* _SET TASKS_
1: From the burst balloons tutorial, copy the passage that begins at the words "The burst balloons" and stops after the words "not the first.".
2: According to the burst balloons tutorial, why does the solution reason about the last balloon to burst in an interval instead of the first? Answer in one to three sentences.

* _PASSAGE SHOWN_
— START —

1073 Advanced

1073-burst-balloons — Burst Balloons

Functional Programming

Tutorial

The Problem

The burst balloons problem is an interval DP gem: given a row of balloons with numbers, bursting balloon k earns nums[k-1] * nums[k] * nums[k+1] coins. Find the maximum coins from bursting all balloons in the best order. The key insight is reasoning about the LAST balloon to burst in an interval, not the first.

This "think backwards" trick converts an exponential search into a polynomial DP, and the same pattern appears in matrix chain multiplication, optimal binary search trees, and stone merging problems.

🎯 Learning Outcomes

• Understand interval DP and the "last element" thinking strategy

• Implement burst balloons with dp[i][j] = max coins for interval (i, j) exclusive

• Add sentinel values (1, ...nums..., 1) to handle edge balloons cleanly

• Compare top-down memoization to bottom-up interval DP

• Apply the "think backwards" strategy to other interval DP problems

Code Example

#![allow(clippy::all)]
// 1073: Burst Balloons — Interval DP

use std::collections::HashMap;

// Approach 1: Bottom-up interval DP
fn max_coins_dp(nums: &[i32]) -> i32 {
    let n = nums.len();
    let mut balloons = vec![1i32; n + 2];
    for i in 0..n {
        balloons[i + 1] = nums[i];
    }
    let len = n + 2;
    let mut dp = vec![vec![0i32; len]; len];

    for gap in 2..len {
        for i in 0..len - gap {
            let j = i + gap;
            for k in (i + 1)..j {
                let coins = dp[i][k] + dp[k][j] + balloons[i] * balloons[k] * balloons[j];
                dp[i][j] = dp[i][j].max(coins);
            }
        }
    }
    dp[0][len - 1]
}

// Approach 2: Recursive with memoization
fn max_coins_memo(nums: &[i32]) -> i32 {
    let n = nums.len();
    let mut balloons = vec![1i32; n + 2];
    for i in 0..n {
        balloons[i + 1] = nums[i];
    }
    let len = n + 2;

    fn solve(
        left: usize,
        right: usize,
        balloons: &[i32],
        cache: &mut HashMap<(usize, usize), i32>,
    ) -> i32 {
        if right.saturating_sub(left) < 2 {
            return 0;
        }
        if let Some(&v) = cache.get(&(left, right)) {
            return v;
        }
        let mut best = 0;
        for k in (left + 1)..right {
            let coins = solve(left, k, balloons, cache)

— END —

* _DATA EXCERPTS_
— START —

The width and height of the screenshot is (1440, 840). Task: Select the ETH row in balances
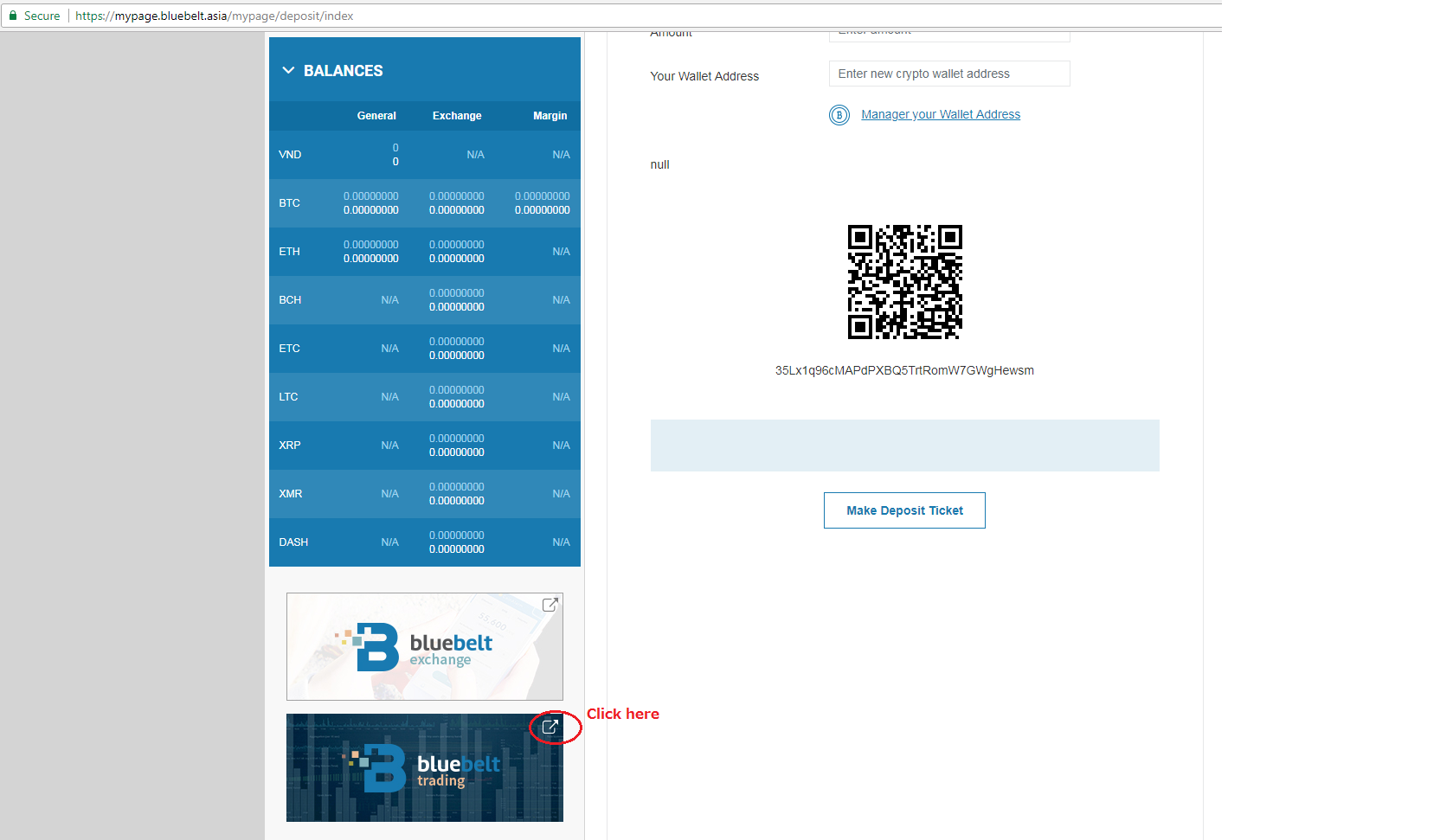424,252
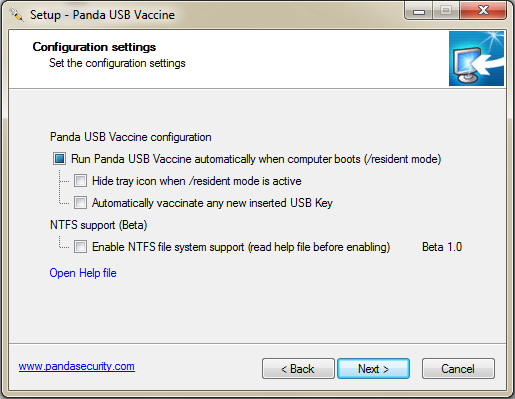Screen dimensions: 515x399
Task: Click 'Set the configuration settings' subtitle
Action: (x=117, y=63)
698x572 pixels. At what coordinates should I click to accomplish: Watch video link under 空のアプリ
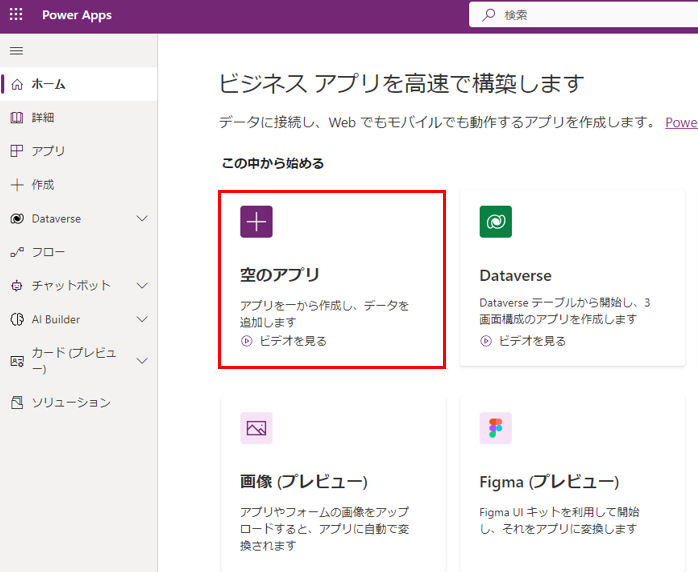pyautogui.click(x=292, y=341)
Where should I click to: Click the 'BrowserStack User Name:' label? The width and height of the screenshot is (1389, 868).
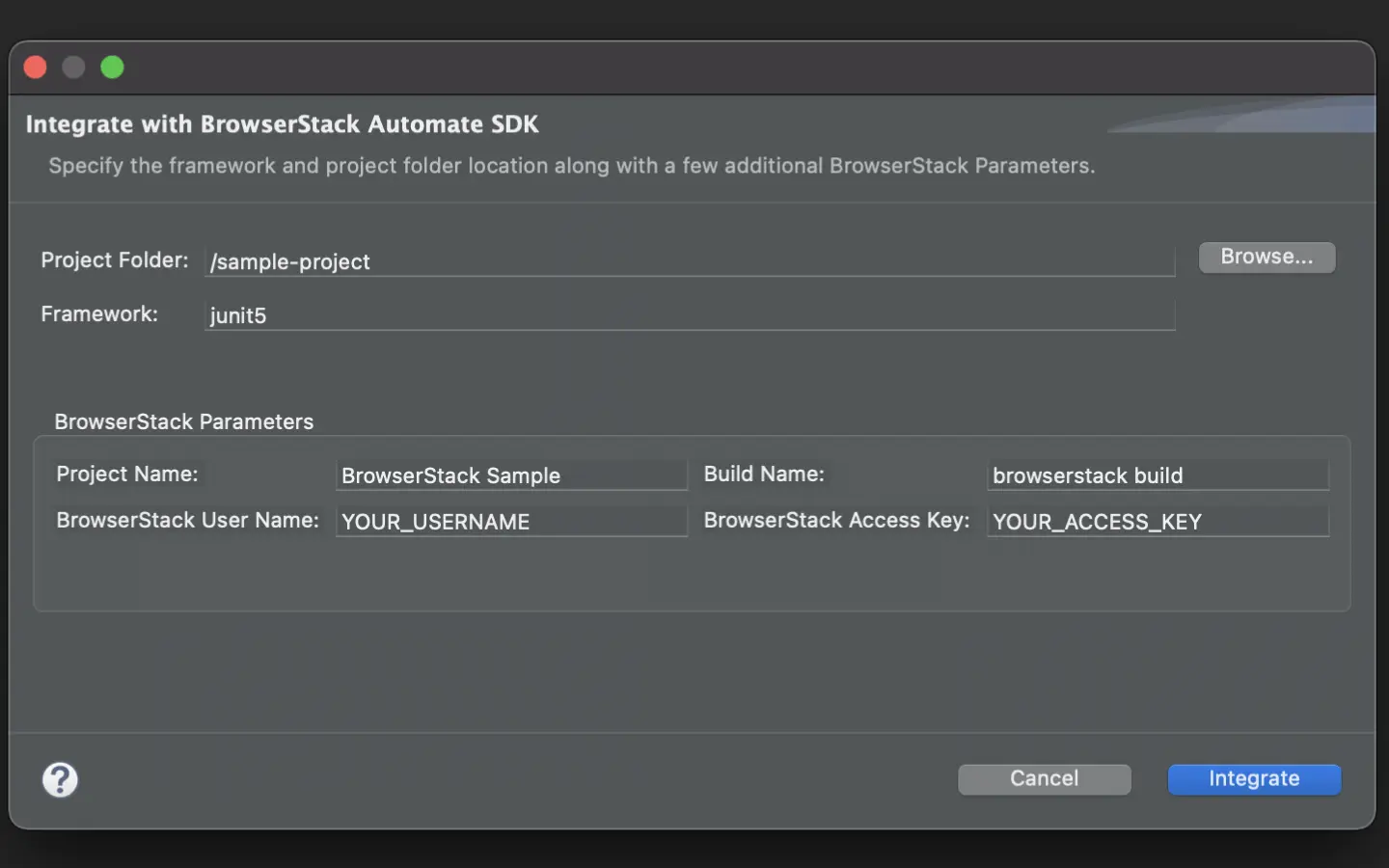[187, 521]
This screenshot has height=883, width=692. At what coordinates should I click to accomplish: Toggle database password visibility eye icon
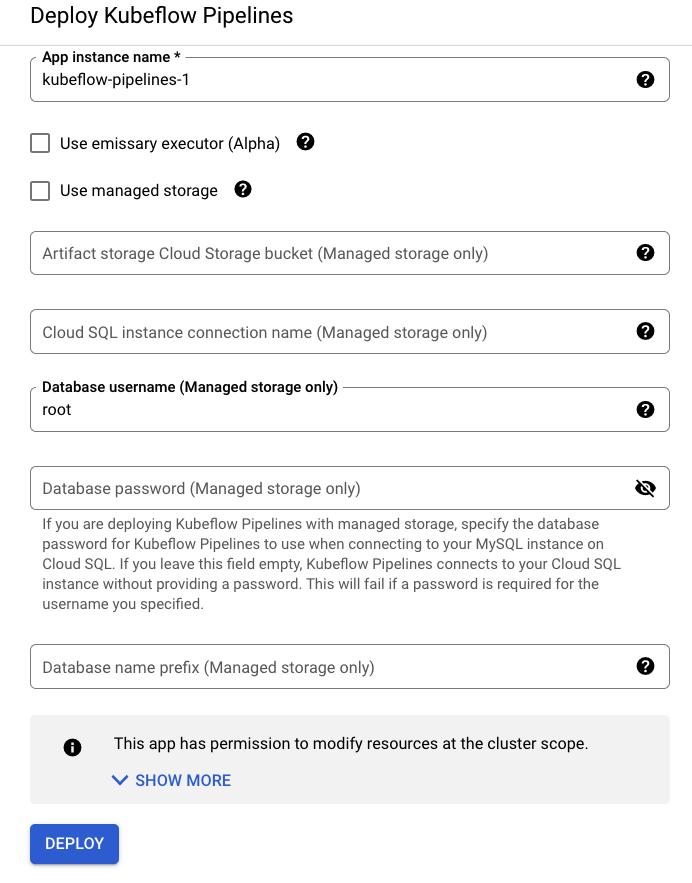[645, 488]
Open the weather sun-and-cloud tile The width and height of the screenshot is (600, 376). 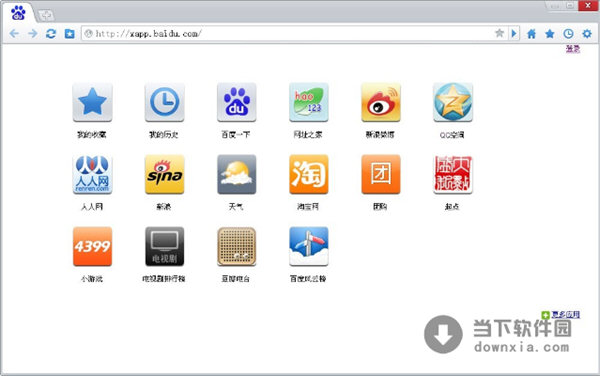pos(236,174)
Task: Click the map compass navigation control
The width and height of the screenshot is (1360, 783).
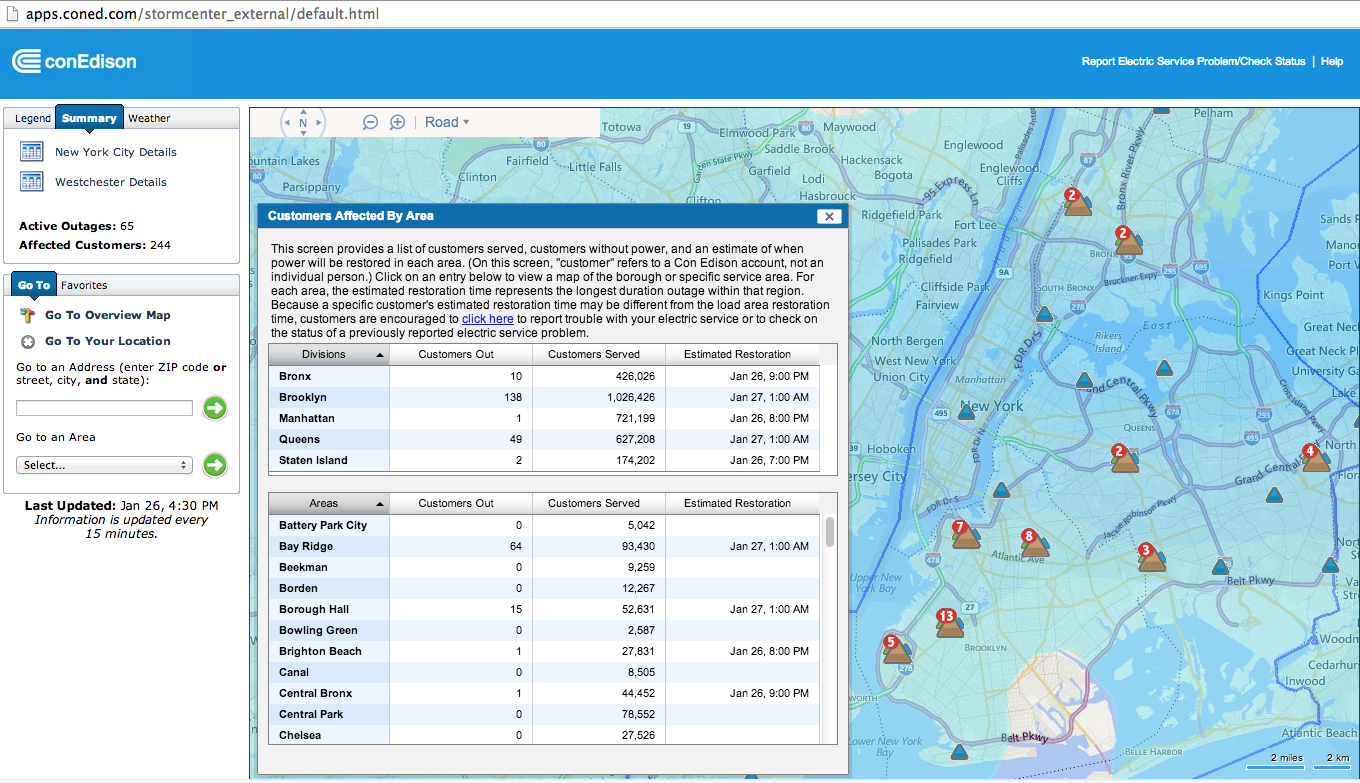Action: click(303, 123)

— END —

* _RESPONSES IN ORDER_
1:
The burst balloons problem is an interval DP gem: given a row of balloons with numbers, bursting balloon k earns nums[k-1] * nums[k] * nums[k+1] coins. Find the maximum coins from bursting all balloons in the best order. The key insight is reasoning about the LAST balloon to burst in an interval, not the first.

2: Reasoning about the last balloon to burst is a "think backwards" trick that converts an exponential search into a polynomial DP.